Еще один американский (точнее, принявший американское гражданство иностранец) писатель, нахальный выскочка, чье имя встречается на этих первых страницах – Фрэнк Харрис, автор самых скандальных мемуаров о сексе, которые были опубликованы во времена Набокова. Гумберт Гумберт, также как и Харрис в “Моя жизнь и любови” (My Life and Loves, 1922), в три года остался без матери; у него рано пробудилась сексуальность (у Харриса в пять, у Гумберта чуть позже, когда он впервые отметил “довольно интересный отклик со стороны моего организма на жемчужно-матовые снимки с бесконечно нежными теневыми выемками в пышном альбоме Пишона La Beauté Humaine30.
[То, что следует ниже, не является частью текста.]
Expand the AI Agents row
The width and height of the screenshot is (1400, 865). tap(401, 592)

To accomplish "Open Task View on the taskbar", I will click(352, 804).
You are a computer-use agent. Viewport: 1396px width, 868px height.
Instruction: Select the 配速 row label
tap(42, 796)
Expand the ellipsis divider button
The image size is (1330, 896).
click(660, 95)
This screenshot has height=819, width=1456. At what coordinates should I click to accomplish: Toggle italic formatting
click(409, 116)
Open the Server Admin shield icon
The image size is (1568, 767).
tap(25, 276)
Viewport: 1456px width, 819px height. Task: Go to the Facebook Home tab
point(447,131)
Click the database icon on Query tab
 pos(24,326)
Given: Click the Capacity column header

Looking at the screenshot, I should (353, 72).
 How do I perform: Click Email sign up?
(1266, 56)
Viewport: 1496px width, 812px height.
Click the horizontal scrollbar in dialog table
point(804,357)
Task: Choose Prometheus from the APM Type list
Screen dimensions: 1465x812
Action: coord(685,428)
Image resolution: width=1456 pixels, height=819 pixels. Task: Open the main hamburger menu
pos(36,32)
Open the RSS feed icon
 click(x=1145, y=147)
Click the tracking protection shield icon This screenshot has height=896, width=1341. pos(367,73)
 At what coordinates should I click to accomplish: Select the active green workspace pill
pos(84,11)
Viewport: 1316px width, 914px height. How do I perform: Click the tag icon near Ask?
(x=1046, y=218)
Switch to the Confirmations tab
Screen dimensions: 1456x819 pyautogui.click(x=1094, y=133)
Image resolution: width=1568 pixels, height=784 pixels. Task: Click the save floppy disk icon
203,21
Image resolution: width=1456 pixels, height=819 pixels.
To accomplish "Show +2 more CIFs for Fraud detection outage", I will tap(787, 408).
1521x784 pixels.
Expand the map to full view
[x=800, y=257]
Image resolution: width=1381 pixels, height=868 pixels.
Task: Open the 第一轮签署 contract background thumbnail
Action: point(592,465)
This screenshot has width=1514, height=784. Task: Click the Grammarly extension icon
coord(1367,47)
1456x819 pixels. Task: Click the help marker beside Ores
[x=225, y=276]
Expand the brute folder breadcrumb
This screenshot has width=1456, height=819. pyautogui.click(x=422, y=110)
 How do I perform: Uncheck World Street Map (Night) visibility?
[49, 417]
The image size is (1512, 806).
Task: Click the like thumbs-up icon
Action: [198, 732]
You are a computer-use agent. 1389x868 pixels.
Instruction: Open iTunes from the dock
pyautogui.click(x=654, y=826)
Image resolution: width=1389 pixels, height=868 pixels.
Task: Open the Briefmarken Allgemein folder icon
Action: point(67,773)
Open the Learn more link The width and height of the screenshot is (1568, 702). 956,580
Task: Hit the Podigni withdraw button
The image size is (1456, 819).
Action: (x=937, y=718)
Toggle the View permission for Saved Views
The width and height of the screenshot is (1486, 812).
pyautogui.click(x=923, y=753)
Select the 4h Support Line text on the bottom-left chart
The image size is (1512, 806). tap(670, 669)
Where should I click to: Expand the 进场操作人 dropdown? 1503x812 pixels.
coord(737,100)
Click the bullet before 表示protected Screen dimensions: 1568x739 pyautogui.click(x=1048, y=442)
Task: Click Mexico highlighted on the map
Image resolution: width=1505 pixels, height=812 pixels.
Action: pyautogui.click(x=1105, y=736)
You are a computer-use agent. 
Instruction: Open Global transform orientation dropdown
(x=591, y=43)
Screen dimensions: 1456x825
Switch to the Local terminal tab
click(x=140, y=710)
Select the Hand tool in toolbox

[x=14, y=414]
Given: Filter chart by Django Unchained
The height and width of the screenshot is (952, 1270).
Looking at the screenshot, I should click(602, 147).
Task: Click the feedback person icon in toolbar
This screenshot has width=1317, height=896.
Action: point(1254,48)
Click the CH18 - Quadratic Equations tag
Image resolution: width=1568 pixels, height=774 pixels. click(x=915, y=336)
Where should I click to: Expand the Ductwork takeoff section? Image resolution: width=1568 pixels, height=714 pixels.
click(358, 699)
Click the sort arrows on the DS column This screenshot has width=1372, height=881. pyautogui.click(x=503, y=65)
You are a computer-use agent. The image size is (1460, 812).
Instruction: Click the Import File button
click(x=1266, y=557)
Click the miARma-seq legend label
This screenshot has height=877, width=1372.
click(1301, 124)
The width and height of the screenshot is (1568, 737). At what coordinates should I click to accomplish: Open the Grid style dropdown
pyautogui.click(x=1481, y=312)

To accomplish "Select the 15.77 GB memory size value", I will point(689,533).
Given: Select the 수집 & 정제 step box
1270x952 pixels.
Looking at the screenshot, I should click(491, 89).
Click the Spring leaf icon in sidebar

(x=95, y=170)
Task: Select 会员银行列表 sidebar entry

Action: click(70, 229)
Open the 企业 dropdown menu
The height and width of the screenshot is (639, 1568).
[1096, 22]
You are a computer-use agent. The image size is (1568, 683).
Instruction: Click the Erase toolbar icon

Набоков пародирует Харриса и прочие эротические мемуары, но вместе с тем создает еще один образец такого жанра31. Секс в романе – не лейтмотив истории: он сам история, все остальное – лишь декорации. В отличие от Харриса, мнившего себя защитником потаенных традиций в англоязычной литературе, “абсолютной свободы, как у Чосера и Шекспира, совершенной прямоты, любви к сладострастным подробностям и остроумным непристойностям, к живой речи”32, Набоков не может или не хочет преодолеть отвращения к сквернословию. “Лолита”, как и “Волшебник”, пестрит эвфемизмами, но здесь они не в силах прикрыть (в большинстве случаев, наоборот, подчеркивают) шокирующую прямоту, небывалую откровенность, с которой писатель говорит о физиологии:

В следующий миг, делая вид, что пытается им снова овладеть, она вся навалилась на меня. Поймал ее за худенькую кисть. Журнал спрыгнул на пол, как спугнутая курица. Лолита вывернулась, отпрянула и оказалась в углу дивана справа от меня. Затем, совершенно запросто, дерзкий ребенок вытянул ноги через мои колени33.